JD Vance’s high-profile visit to Budapest is a “blatant” attempt to influence this week’s crucial parliamentary election in Hungary, TVP World’s Europe editor has said.
On Tuesday, the US Vice President met Viktor Orbán, the veteran Hungarian prime minister, and backed his reelection bid ahead of the April 12 vote.
“This is one of the most blatant cases of election interference I’ve seen in my rather long life,” TVP World’s Marcin Zaborowski, an expert on transatlantic relations, said.
Zaborowski, appearing on the News in Depth program, said that the trip was driven less by bilateral interests than by ideological solidarity, with Orbán seen as a symbolic European ally for Donald Trump’s political camp.
Recent independent polling has put opposition leader Péter Magyar’s Tisza party ahead of Orbán’s Fidesz, even if Hungary’s electoral system still leaves room for surprises.
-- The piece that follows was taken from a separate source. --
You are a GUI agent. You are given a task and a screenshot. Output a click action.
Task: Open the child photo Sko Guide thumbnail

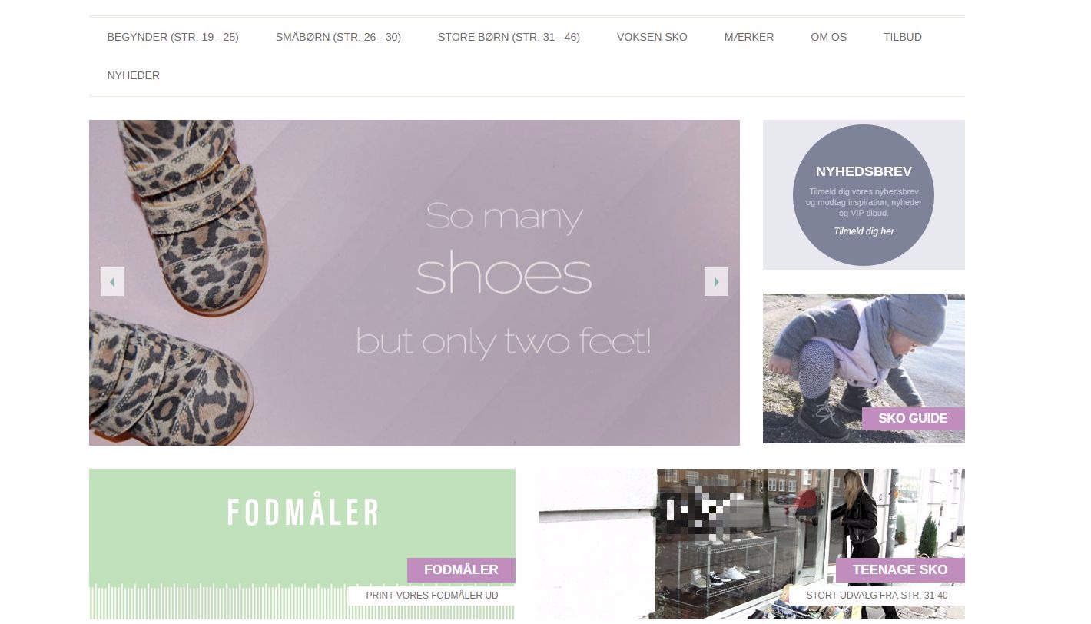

A test of Trump’s European network
Vance’s appearance in Budapest broke with long-standing diplomatic conventions about engaging with electoral contests in other countries.
The vice-president praised Orbán as a defender of “Western civilization” and accused the EU of interfering in Hungary’s politics, even as he publicly wished the prime minister luck in the campaign’s final days.
Zaborowski called Vance’s intervention “clearly hypocritical,” arguing that Washington was condemning outside influence while “telling the Hungarians to vote a certain way.”
The visit also exposes the importance of the election for the wider Trump-aligned network in Europe, Zaborowski said, saying that defeat for Orbán would also mark a setback for the right-wing alliance that has treated the Hungarian leader as proof that illiberal politics can endure inside the EU.
Iran raises the economic stakes
The interview then turned to the war in Iran and Trump’s ultimatum to Tehran, which Zaborowski said looked credible because Washington had already struck military targets on Kharg Island while stopping short of direct hits on oil facilities.
For Europe, however, he argued the central issue is not only military escalation but the economic fallout, with rising fuel costs darkening the global growth outlook.
While the EU is impacted by the energy costs crisis, Zaborowski said that the countries under the greatest pressure in the immediate term are likely to be in Asia, where dependence on Middle Eastern energy flows is higher.